**What is needed**
From the records below, transcribe exactly the lines that begin at the line with "Select the note" and end at the line with "The height and width of the screenshot is (650, 1278).", both included.

**Material for this task**
┄┄┄┄┄┄┄┄┄┄

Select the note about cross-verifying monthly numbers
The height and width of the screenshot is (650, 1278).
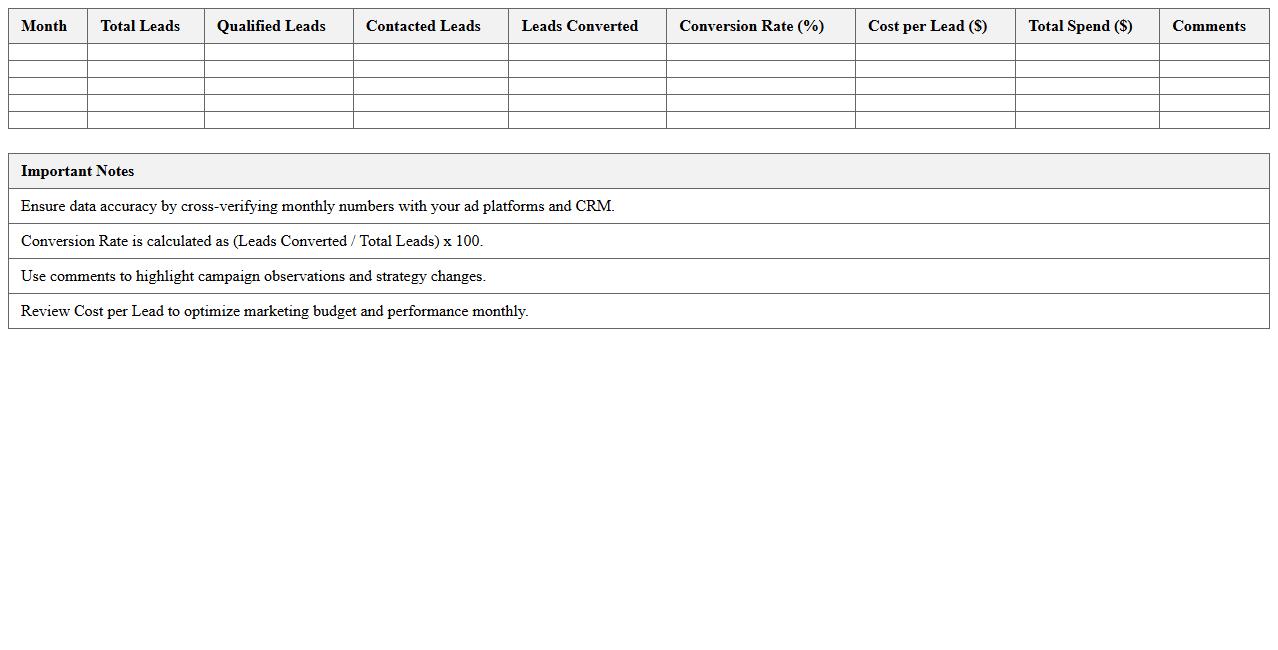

┄┄┄┄┄┄┄┄┄┄

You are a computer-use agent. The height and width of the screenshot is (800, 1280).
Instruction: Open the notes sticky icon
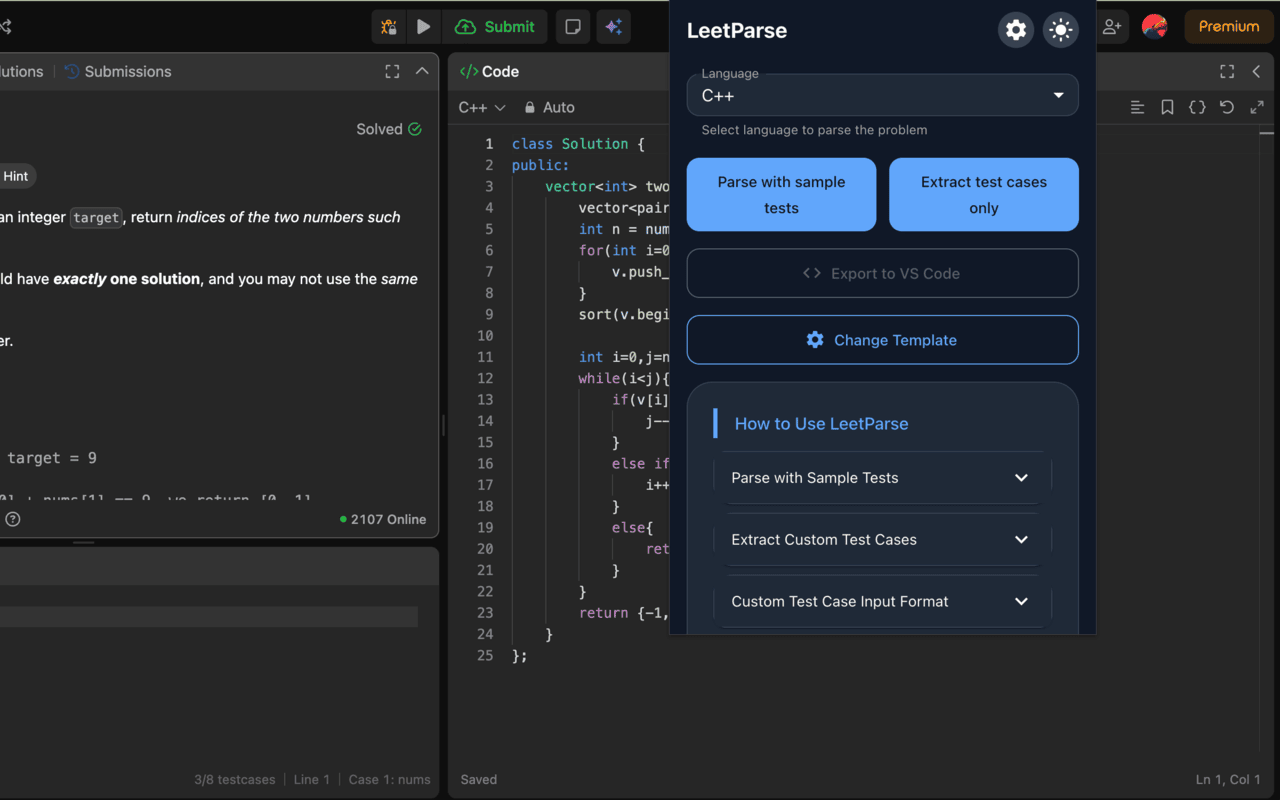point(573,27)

┄┄┄┄┄┄┄┄┄┄

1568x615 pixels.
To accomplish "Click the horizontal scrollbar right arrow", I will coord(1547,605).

┄┄┄┄┄┄┄┄┄┄

**The completed task**
Select the note about cross-verifying monthly numbers
The height and width of the screenshot is (650, 1278).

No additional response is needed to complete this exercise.